## WHAT THE TASK REQUIRES
Count the lines of the entries below that contain the word "Where". Reply with the number alone.

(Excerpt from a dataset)

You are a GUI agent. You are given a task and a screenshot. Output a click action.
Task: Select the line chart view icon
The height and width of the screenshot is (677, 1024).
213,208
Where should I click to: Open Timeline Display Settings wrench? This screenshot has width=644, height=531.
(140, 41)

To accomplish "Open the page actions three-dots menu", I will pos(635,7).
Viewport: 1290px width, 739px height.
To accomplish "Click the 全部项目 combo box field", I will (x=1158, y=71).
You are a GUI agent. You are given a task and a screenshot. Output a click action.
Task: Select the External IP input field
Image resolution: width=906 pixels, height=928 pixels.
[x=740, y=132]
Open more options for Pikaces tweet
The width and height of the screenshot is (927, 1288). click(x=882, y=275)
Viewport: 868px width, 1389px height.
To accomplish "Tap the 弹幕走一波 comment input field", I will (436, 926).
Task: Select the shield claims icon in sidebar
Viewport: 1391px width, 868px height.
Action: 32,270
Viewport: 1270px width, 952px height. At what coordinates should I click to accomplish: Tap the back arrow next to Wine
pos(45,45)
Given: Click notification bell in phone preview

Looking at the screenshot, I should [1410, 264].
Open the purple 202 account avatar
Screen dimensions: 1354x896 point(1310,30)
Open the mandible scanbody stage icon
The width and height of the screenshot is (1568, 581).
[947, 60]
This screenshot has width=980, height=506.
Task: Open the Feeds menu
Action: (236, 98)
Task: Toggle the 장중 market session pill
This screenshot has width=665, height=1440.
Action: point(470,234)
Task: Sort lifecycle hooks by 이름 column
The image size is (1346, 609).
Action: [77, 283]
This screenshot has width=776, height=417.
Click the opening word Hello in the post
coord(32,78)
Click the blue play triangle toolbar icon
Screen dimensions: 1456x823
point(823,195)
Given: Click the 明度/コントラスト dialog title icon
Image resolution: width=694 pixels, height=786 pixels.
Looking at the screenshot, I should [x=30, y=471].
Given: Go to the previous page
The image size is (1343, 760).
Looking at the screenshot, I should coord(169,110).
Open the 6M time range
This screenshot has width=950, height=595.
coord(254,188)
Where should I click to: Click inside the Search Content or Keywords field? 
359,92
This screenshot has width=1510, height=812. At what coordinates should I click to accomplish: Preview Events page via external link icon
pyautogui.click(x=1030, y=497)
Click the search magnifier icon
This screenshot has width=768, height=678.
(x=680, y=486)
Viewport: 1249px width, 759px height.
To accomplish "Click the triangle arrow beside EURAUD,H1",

## REPLY
2